The Story of an Hour

I found that this story to be thought provoking. I think it was normal of Mrs. Mallard's family members to want to break the terrible news to her as easily as possible and with the least amount of pain possible. It's interesting because that is such a major thing in human nature. Sometimes people even avoid the truth to protect another person's feelings. I think that's an important thing in human nature, how we care for others.
Then came the emotional rollercoaster that Mrs. Mallard was sent on which I found extremely realistic. Loss provokes many emotions in a person and sometimes it is hard to sort through them. It was nice to read the line, “She knew she would weep again when she saw the kind, tender hands folded in death; the face that had never looked save with love upon her, fixed and gray and dead.
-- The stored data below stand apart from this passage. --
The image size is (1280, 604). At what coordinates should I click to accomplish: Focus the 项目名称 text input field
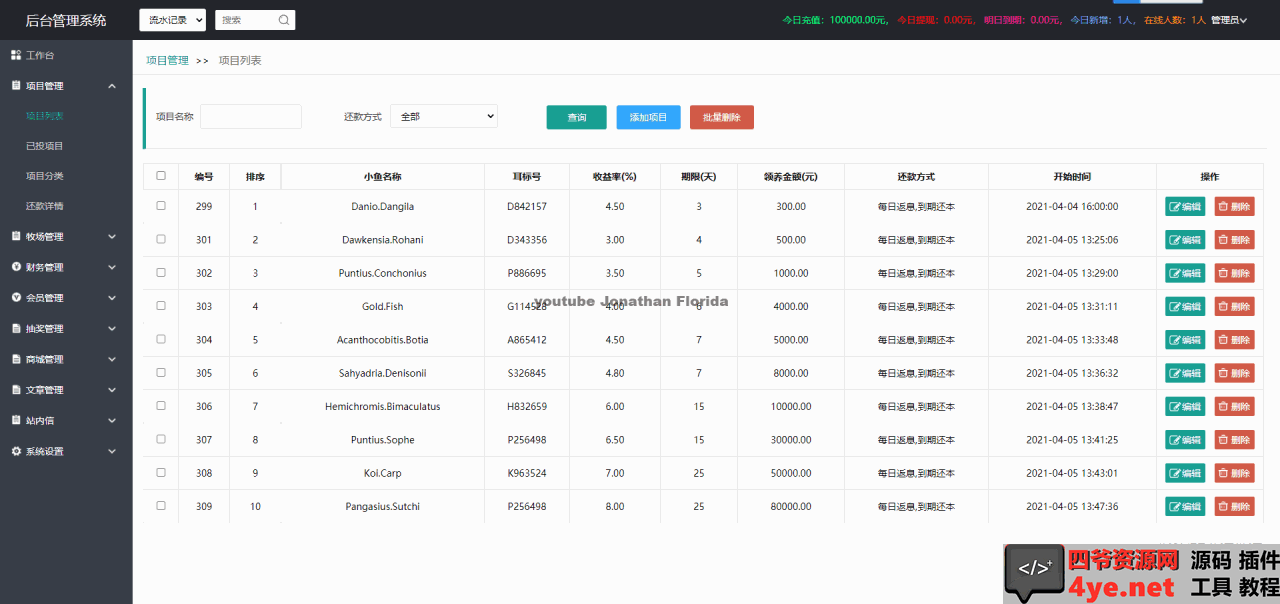(x=251, y=117)
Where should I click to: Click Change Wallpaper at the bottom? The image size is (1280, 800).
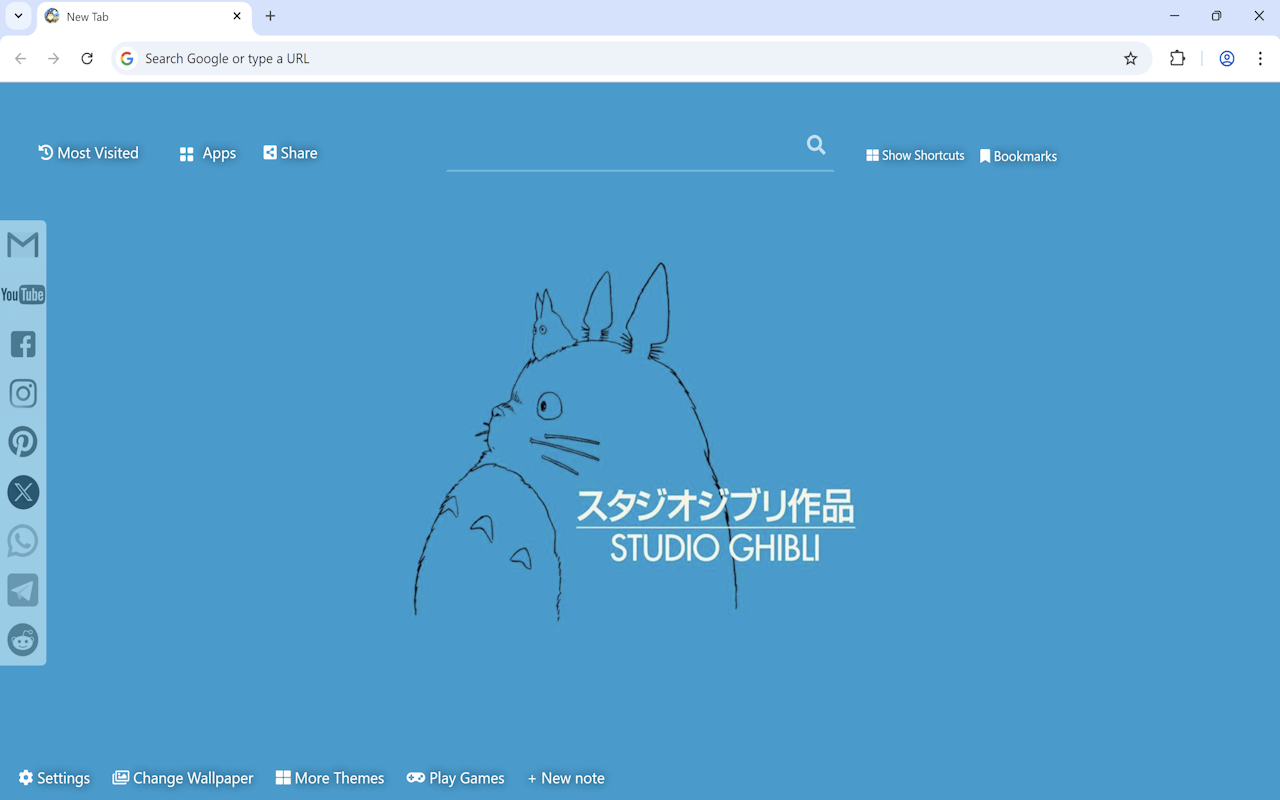[183, 778]
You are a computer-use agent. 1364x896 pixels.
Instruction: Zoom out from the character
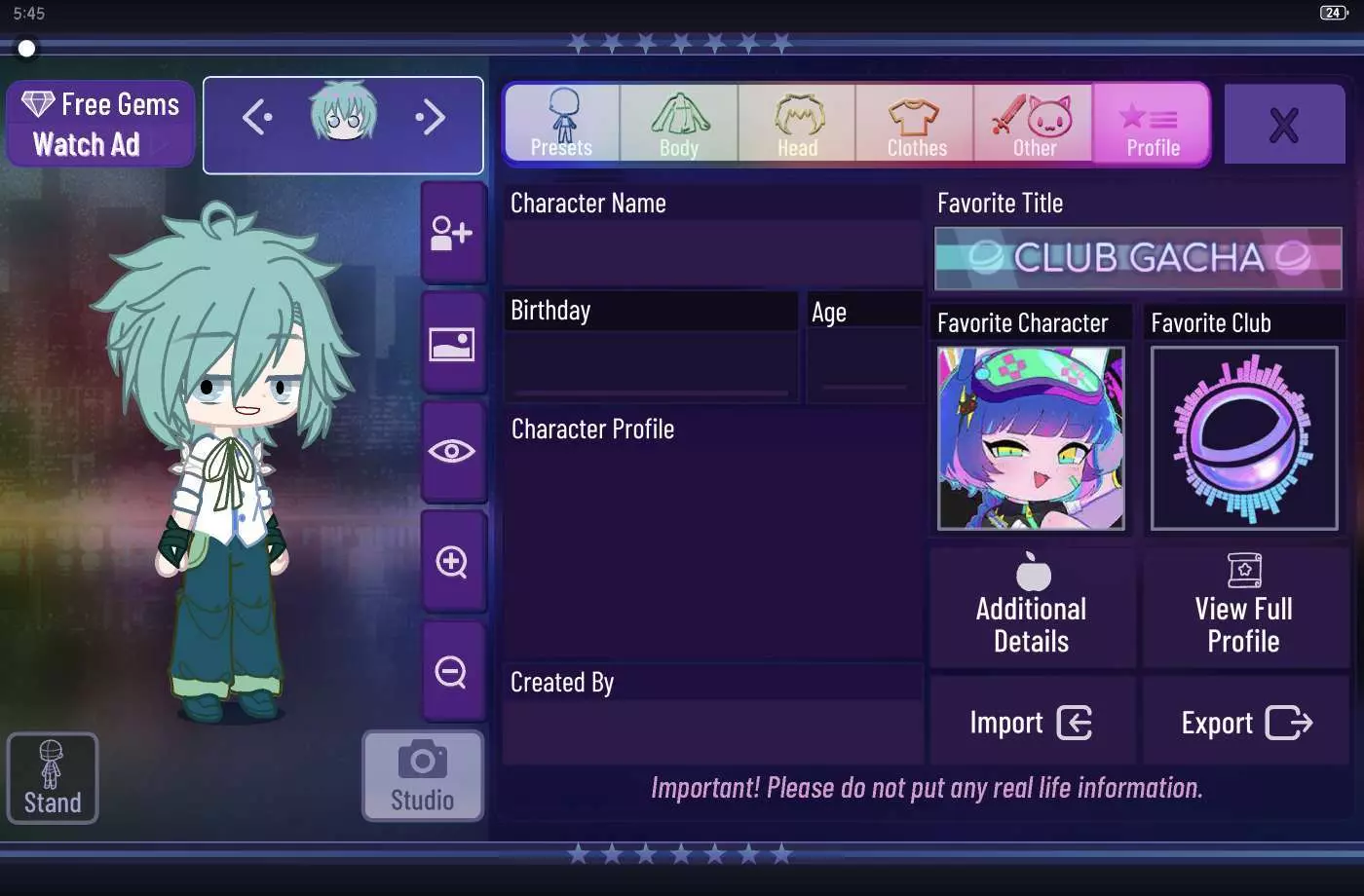point(452,672)
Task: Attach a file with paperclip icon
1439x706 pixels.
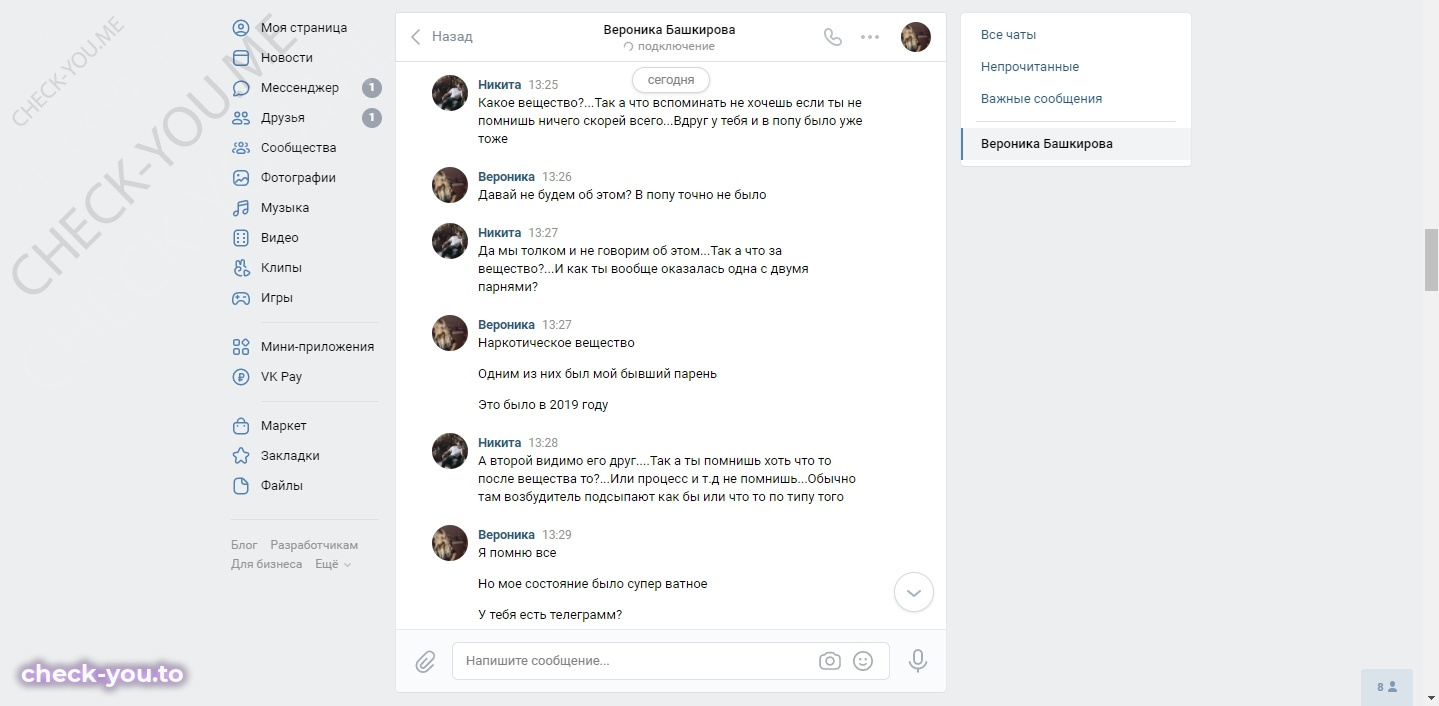Action: tap(425, 661)
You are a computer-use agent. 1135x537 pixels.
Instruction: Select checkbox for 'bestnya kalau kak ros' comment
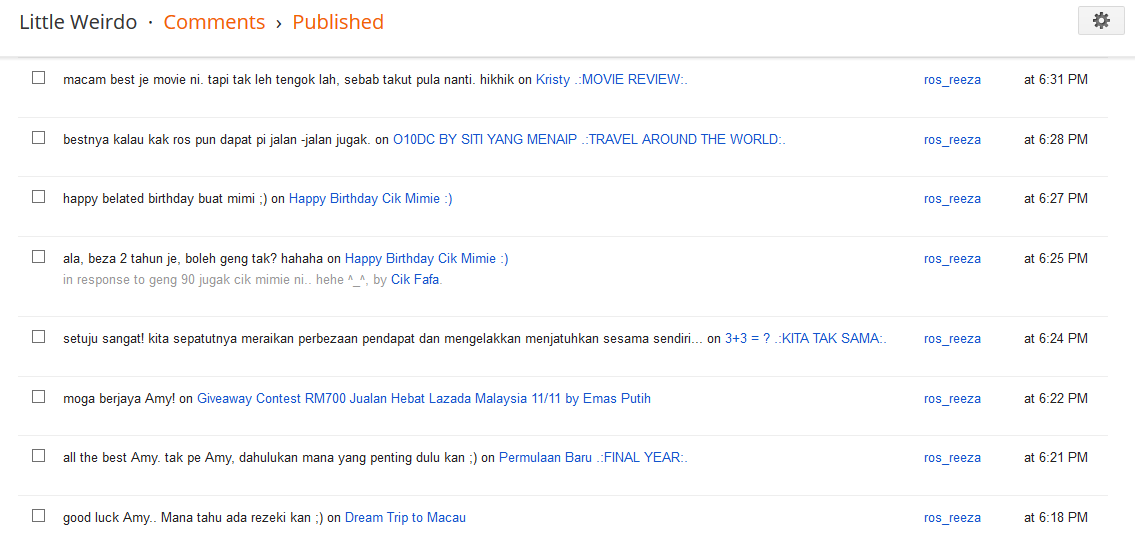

But she saw beyond that bitter moment into the long procession of years to come that would belong to her absolutely.” It is in this line in which she realizes that she will cry again over her husband, and she will miss him, but she will also live.
This story also made me think about marriage. When Mrs. Mallard came to the realization that she was free: I thought that to be the last thing I would see in this story. Then also hearing her thoughts as she realized all the things she was missing and she could now do; it again made me think. A person could be in a perfectly healthy and happy relationship and still feel trapped. Sometimes with all the compromising you stop being yourself and you start being who that other person wants you to be.
The end was a huge surprise. It was almost a way of saying you can’t always get what you want. Mrs. Mallard finally realized how happy she would be as a free woman and then luck had it that her husband was not even dead. They had been so careful about saving her heart with the news of his death that it is almost ironic that him being alive is what killed her.